Flying robots that occupy no more than half a cubic foot are delivering medications to remote and underserved regions. Although the obvious use cases are in areas that lack roads and other basic infrastructure, these flying robots could even be used in sprawling cities. As the payloads and batteries improve, I’m curious to see how McKesson will respond. Although flying cars probably won’t happen, I can totally see a future with thousands of mini flying robots delivering small sensitive payloads.

Companies are delivering telemedicine solutions through every form factor conceivable. Many companies are betting on the fact that telemedicine will dramatically improve access and thus quality of care all over the world. Although there were about a dozen BEAM robots rolling around the conference, iRobot is developing an autonomous telemedicine robot for ICUs, others are putting iPads on flying drones, and my startup Pristine is putting Google Glass on surgeons and CRNAs in the OR. It makes sense that so many companies are going after telemedicine: telemedicine breaks perhaps the most basic assumption of care delivery, that one needs to be in place X to deliver value in place X.

Patients are increasingly self-diagnosing and self-treating with at-home technologies: CellscopeAliveCore23andMeBio-MemeScanadu, the Muse, and others.

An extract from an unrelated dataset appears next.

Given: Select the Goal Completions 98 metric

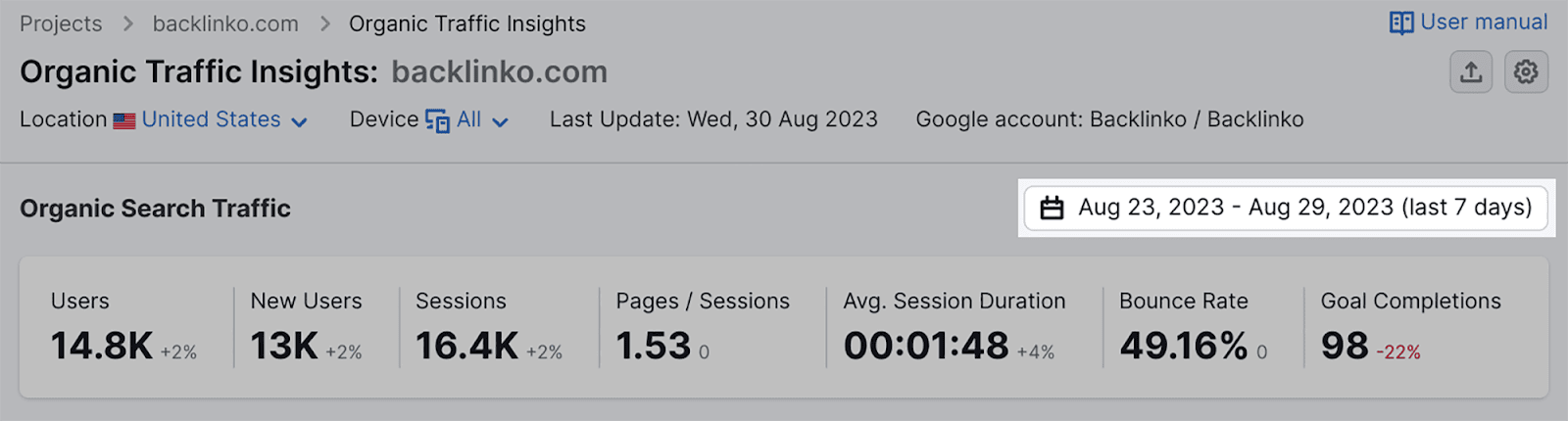Looking at the screenshot, I should [1345, 345].
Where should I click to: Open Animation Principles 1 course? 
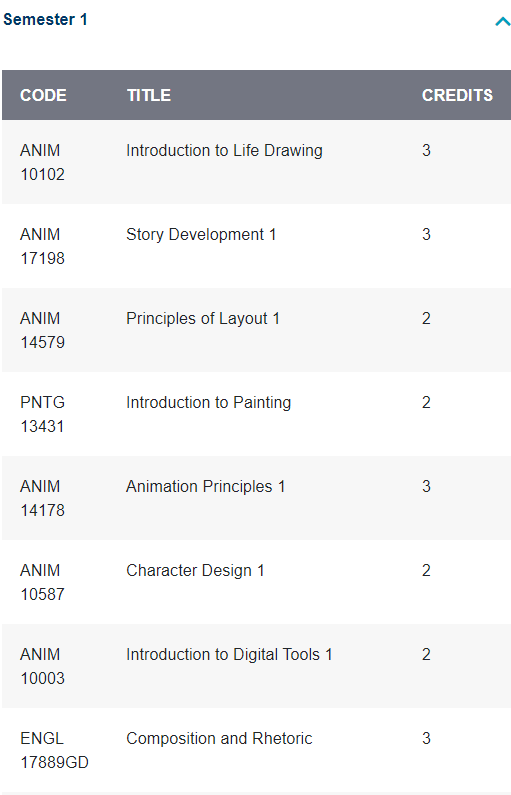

Telemedicine will reinforce and accelerate this trend.

Nurses are 3D printing stents, bone replacements, and other sensitive medical equipment at the point of care that are customized to the perfect size, shape, and fit for the patient. This makes enormous sense for orthopedic replacements, where the replacement should be the exact size and shape of the body part being replaced. This will also dramatically reduce inventory costs, theft, and the need to track assets.

Pharmaceutical companies are looking for ways to invert the drug development and clinical trials processes. They are beginning to rapidly prototype new drugs using algorithms and simulations, and companies such as PatientsLikeMe and ePatientFinder are trying to invert how patients are recruited into clinical trials.

Each speaker at FutureMed was offering his or her own opinion about the future of healthcare delivery. It was amazing to hear from each of them to learn their perspectives. But what’s also clear based on my surface-level analysis above is that no one can predict what’s going to happen. There are simply too many pieces moving in too many segments of a highly fragmented value chain.

The future is going to be ridiculously exciting. I can’t wait to watch it unfold.